It does not require patients to have directives and health care providers cannot use the law to refuse care to the many who do not. Yet, in California, so many providers are telling patients otherwise that state health officials are sending letters warning facilities to stop.

According to State Department of Health Services lawyer Marlys Huez, 45 nursing homes--about one-third of them in Los Angeles County--have been cited for violations ranging from failure to provide community education to failure to notify patients of their rights under the law.
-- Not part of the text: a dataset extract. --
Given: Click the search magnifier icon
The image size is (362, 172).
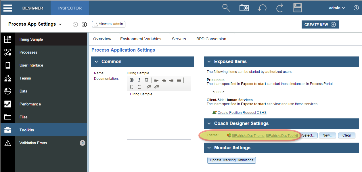Looking at the screenshot, I should 226,8.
State inspectors--who are charged with enforcement of the federal law--also found that some nursing homes were allowing surrogates to fill out advance directive forms, a practice that violates the very purpose of the law. Investigators also found that some nursing homes were ignoring patients’ final wishes. The most grievous violation, she noted, was where medical staffs administered CPR to seriously ill and dying patients over their objections.

In another case, a nursing facility refused to accept the patient’s son as the legal medical decision-maker even though the patient’s Durable Power of Attorney for Health Care had been properly executed. The case is still being argued in the courts.

Although the state has issued “plans for correction” to the nursing homes cited, staff shortages have enabled inspection teams to revisit just half. The state licenses 1,210 nursing homes, 502 hospitals, 90 psychiatric hospitals, 805 home health agencies and 67 certified hospices.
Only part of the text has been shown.